ASSIGNED TASK A:
From the tracheostomy passage, set down word for word the portion starting with "Improved control of" and going on through "an endotracheal tube.".
ASSIGNED TASK B:
In the tracheostomy passage, list every sentence of the paragraph that begins "Failure to wean from the ventilator."

DOCUMENT PASSAGE:
----

Percutaneous Technique of tracheostomy
Failure to wean from the ventilator – this is probably the most common reason for tracheostomy. Placing a tracheostomy allows the endotracheal tube to be removed but still allows for trials off the ventilator. If the patient “fails” spontaneous breathing trials it is a simple thing with a tracheostomy to resume mechanical ventilation.
Improved control of secretions – sometimes patients have lung function that is adequate for removal of the endotracheal tube but have copious mucous secretions in their airways that prevents easy gas exchange. This is called mucous plugging. It is easier for the nursing staff and respiratory therapists to suction patients with a tracheostomy than through an endotracheal tube.

----

EXTRACTED ENTRIES:
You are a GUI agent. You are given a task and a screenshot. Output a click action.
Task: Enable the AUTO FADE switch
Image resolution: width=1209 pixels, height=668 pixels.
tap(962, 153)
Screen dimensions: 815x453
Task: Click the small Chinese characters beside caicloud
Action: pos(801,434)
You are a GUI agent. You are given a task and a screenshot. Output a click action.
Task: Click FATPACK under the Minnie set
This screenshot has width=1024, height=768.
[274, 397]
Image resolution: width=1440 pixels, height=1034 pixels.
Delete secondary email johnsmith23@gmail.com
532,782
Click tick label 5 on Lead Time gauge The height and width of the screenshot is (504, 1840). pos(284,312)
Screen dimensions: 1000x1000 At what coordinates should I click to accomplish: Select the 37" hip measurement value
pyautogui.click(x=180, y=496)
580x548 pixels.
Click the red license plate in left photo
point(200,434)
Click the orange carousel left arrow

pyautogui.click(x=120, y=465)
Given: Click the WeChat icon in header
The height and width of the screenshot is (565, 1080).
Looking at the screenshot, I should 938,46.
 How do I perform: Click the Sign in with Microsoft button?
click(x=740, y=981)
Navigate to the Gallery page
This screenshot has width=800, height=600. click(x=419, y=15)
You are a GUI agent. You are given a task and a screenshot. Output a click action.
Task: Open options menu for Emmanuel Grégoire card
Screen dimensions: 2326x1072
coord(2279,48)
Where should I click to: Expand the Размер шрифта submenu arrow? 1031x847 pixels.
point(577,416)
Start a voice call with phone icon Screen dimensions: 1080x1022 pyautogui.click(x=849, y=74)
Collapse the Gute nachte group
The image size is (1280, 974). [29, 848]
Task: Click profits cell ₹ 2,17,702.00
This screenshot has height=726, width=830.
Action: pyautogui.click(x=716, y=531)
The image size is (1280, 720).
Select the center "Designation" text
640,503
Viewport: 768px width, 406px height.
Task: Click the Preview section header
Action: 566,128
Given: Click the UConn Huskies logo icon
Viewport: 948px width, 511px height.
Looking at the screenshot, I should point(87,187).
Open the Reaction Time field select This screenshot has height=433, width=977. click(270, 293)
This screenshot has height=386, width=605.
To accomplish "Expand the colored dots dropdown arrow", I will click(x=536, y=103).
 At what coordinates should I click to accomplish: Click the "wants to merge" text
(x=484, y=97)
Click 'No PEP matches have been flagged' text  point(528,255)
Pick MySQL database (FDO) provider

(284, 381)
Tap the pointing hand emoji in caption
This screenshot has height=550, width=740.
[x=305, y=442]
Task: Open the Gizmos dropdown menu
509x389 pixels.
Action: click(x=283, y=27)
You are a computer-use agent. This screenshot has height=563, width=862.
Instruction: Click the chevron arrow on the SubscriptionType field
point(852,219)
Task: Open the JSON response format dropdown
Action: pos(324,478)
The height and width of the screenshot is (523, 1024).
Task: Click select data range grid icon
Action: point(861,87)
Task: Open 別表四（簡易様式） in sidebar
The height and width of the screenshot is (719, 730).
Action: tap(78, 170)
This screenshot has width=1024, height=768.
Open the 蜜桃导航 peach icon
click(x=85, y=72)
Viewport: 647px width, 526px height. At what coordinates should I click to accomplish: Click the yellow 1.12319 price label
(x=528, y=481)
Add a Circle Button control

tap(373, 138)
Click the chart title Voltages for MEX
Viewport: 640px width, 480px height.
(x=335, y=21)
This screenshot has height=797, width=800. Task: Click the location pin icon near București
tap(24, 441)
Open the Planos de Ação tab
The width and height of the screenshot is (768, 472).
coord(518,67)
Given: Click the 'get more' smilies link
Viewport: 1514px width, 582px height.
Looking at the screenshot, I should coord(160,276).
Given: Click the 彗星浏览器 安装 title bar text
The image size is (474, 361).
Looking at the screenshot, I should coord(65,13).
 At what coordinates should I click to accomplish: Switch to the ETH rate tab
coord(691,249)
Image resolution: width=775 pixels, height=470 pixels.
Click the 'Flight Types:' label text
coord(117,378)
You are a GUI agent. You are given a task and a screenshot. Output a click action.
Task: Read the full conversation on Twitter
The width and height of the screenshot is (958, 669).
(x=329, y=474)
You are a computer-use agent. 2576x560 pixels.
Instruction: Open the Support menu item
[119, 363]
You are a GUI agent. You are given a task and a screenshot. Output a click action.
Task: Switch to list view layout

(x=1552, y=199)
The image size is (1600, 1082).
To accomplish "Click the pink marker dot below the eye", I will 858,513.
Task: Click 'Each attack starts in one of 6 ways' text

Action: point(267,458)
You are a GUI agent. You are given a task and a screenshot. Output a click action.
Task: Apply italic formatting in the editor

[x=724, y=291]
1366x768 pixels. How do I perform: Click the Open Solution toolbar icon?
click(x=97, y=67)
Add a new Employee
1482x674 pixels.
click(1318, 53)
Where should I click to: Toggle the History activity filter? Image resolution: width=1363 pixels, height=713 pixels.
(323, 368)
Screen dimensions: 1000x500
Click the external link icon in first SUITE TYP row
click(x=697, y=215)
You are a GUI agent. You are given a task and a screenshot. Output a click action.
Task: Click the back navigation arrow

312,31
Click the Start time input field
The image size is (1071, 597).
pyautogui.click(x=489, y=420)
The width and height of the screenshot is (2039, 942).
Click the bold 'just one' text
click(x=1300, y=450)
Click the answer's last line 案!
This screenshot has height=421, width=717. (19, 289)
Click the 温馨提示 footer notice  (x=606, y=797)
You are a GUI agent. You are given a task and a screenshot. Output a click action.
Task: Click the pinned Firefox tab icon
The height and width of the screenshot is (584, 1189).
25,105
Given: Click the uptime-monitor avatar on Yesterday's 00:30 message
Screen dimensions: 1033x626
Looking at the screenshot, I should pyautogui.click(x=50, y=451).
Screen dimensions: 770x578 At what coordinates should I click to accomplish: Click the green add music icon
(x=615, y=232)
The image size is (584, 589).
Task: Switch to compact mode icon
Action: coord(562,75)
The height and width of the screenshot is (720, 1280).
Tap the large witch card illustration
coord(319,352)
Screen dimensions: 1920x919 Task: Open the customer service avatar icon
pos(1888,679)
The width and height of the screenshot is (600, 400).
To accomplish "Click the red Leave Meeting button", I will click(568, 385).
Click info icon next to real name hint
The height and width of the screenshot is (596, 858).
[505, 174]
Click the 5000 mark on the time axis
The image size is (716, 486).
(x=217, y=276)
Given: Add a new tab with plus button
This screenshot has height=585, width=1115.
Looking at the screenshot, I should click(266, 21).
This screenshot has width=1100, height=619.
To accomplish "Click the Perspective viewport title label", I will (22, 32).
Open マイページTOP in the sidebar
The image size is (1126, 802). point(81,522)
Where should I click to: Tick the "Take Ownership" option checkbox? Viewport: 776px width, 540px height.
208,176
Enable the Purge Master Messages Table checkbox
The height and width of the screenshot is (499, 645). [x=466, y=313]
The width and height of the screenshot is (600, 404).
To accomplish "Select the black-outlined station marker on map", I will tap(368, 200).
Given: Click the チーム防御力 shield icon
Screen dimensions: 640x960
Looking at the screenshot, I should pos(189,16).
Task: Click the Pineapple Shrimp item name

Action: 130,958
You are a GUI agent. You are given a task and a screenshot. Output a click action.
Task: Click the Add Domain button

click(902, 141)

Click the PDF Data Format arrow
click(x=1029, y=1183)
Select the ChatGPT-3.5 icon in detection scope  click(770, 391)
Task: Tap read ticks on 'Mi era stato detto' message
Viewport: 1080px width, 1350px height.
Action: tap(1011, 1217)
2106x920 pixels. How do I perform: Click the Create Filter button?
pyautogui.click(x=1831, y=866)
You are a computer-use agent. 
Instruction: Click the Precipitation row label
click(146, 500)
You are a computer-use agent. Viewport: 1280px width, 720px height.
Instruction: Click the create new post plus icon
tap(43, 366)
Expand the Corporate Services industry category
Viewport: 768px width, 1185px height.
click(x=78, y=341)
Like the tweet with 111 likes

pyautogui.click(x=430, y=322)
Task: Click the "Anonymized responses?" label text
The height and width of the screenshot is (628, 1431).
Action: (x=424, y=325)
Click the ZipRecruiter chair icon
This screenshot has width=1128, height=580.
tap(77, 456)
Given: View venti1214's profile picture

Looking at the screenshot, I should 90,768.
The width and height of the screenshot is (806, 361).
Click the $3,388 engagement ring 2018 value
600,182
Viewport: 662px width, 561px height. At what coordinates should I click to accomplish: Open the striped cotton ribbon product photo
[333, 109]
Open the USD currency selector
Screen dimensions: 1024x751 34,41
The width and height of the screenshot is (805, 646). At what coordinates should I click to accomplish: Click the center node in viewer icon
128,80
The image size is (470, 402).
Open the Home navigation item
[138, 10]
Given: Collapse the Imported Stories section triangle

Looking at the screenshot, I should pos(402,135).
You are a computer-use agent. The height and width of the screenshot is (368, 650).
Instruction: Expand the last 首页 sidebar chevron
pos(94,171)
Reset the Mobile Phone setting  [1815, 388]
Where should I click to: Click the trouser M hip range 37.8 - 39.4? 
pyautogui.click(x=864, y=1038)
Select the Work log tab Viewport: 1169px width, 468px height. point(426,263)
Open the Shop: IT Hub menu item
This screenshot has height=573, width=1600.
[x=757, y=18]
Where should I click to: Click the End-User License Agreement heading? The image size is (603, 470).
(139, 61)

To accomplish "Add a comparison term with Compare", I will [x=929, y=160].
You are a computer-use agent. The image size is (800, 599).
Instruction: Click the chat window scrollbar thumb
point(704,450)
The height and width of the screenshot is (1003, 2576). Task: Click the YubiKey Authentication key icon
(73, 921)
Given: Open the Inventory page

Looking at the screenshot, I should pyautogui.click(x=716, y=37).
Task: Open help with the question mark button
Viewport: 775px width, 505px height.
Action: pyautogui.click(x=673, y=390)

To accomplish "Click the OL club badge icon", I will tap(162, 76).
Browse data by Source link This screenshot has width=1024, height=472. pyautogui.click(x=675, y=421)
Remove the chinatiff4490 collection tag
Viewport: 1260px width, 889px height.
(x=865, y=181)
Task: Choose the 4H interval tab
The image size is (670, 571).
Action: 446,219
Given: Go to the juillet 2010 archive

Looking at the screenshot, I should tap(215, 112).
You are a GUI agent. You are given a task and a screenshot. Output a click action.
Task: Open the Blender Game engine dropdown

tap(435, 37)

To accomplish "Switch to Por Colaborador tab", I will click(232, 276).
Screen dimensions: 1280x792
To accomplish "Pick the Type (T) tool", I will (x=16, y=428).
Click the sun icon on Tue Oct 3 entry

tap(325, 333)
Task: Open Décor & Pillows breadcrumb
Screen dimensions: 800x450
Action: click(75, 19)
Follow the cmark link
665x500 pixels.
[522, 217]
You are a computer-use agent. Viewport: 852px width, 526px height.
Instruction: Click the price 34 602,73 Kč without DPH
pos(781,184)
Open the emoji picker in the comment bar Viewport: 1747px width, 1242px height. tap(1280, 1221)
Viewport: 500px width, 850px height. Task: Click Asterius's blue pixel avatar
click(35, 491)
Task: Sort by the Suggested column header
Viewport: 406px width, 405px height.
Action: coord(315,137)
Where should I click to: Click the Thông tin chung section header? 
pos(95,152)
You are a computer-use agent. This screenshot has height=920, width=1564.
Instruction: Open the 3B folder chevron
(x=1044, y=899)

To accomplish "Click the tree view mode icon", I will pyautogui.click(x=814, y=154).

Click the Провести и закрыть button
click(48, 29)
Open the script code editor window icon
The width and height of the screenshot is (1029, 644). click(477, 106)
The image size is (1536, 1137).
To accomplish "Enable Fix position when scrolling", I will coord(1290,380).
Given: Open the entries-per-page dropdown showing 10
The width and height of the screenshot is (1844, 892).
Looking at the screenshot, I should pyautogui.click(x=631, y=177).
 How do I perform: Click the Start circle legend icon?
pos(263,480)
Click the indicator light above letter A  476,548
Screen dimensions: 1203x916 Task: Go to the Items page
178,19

----

FINAL ANSWER A:
Improved control of secretions – sometimes patients have lung function that is adequate for removal of the endotracheal tube but have copious mucous secretions in their airways that prevents easy gas exchange. This is called mucous plugging. It is easier for the nursing staff and respiratory therapists to suction patients with a tracheostomy than through an endotracheal tube.

FINAL ANSWER B:
1. Failure to wean from the ventilator – this is probably the most common reason for tracheostomy.
2. Placing a tracheostomy allows the endotracheal tube to be removed but still allows for trials off the ventilator.
3. If the patient “fails” spontaneous breathing trials it is a simple thing with a tracheostomy to resume mechanical ventilation.